Face au vieillissement de sa population, la France se dote d’un dispositif législatif visant à mieux intégrer les personnes âgées dans la société par la prise en compte des problèmes qui leur sont spécifiques. L’année 2015 voit l’adoption de cette loi baptisée « loi d’adaptation de la société au vieillissement (ASV) ». Mais que contient-elle exactement ? Quelles sont ses principales dispositions ?

Qu’est-ce que la loi ASV : la loir d’adaptation de la société au vieillissement ?

L’adoption de la loi d’adaptation de la société au vieillissement se fait en décembre 2015. Puis, elle entre en vigueur le 1er janvier 2016. Il s’agit d’une disposition juridique intéressante car elle répond par une approche innovante au phénomène du vieillissement de la population.

But loi ASV
Le but de la loi est de répondre à la demande d’assistance à long terme de la population française. Pour cela, elle accompagne les personnes âgées sur un chemin de vie. Elle respecte leurs droits et libertés de choix, facilite le séjour à domicile et offre la possibilité de choisir un modèle de logement.

Anticipation

Le nombre de personnes âgées de plus de 60 ans passera à 20 millions en 2039 et à 24 millions en 2060. Les estimations indiquent également une forte augmentation chez les plus de 85 ans qui passeront de 1,4 million en 2015 à 5 millions en 2060.

La loi prévoit un certain nombre de réponses au vieillissement en dehors de l’approche traditionnelle centrée sur le concept de dépendance. Sa perspective est d’anticiper d’éventuels problèmes critiques, comme la perte d’autonomie.
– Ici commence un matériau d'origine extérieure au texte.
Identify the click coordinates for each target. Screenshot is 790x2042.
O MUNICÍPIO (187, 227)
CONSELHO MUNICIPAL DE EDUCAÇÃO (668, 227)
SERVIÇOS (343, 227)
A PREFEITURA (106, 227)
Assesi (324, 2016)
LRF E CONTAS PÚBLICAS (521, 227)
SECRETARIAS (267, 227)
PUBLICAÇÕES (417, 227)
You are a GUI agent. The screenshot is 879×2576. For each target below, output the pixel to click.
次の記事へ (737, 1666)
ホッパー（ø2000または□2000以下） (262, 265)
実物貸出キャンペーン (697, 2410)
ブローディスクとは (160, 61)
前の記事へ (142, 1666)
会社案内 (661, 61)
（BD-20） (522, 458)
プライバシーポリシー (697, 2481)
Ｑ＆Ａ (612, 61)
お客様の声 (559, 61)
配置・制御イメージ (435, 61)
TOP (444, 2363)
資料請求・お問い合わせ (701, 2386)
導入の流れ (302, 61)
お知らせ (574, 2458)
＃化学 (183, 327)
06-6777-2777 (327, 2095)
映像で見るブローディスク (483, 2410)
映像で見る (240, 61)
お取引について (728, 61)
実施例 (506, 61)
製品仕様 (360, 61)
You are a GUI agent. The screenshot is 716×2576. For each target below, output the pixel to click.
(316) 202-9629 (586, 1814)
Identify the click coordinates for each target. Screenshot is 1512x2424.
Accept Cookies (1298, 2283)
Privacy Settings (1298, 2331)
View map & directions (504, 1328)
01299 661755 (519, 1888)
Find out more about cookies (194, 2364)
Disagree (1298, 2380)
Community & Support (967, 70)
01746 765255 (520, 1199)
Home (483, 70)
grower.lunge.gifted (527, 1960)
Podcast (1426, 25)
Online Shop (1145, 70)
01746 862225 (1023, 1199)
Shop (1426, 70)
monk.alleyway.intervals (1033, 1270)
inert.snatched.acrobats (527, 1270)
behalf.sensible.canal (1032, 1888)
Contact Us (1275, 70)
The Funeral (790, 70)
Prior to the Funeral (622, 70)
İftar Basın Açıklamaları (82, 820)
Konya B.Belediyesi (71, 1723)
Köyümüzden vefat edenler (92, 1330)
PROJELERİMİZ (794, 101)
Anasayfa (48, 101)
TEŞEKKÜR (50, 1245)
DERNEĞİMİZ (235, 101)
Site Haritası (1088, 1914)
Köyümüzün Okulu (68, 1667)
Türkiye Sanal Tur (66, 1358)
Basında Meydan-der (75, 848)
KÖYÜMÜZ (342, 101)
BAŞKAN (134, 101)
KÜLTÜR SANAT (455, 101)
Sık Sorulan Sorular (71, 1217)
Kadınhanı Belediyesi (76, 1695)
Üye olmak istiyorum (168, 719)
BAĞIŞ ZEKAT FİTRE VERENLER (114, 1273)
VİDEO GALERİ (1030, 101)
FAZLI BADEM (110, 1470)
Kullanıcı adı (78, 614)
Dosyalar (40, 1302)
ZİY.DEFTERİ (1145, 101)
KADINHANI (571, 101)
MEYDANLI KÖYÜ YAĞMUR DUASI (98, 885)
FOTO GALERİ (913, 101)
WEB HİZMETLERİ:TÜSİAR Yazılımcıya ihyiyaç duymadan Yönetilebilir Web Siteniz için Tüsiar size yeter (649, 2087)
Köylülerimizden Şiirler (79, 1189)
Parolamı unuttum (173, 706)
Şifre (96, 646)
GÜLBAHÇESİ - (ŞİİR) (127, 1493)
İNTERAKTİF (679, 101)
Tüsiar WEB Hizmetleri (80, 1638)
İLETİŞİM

Elle essaye d’anticiper les conséquences du vieillissement. La loi ASV apporte des réponses aux besoins des personnes âgées, mais avec une approche holistique. Elle apporte des solutions en termes de logement, de transport, de vie sociale et civile, de soins et d’accompagnement en cas de perte d’autonomie.

Une clé pour comprendre la loi ASV

Une clé pour comprendre la disposition peut se baser sur ces trois pierres angulaires:

  • anticiper et prévenir la perte d’autonomie : par exemple, en finançant des actions de prévention, y compris collectives, en améliorant l’accès aux aides techniques et aux nouvelles technologies (téléassistance et domotique) et en favorisant le maintien des personnes âgées à domicile. (185 millions d’euros);
  • accompagner les personnes âgées en perte d’autonomie : par exemple, avec la revalorisation de l’allocation personnalisée d’autonomie (APA) et la formation des travailleurs sociaux (460 000 000 €).
  • adapter la société au vieillissement : par exemple avec le plan d’adaptation de 80 000 logements privés et la rénovation des « résidences pour l’autonomie » (84 000 000 €).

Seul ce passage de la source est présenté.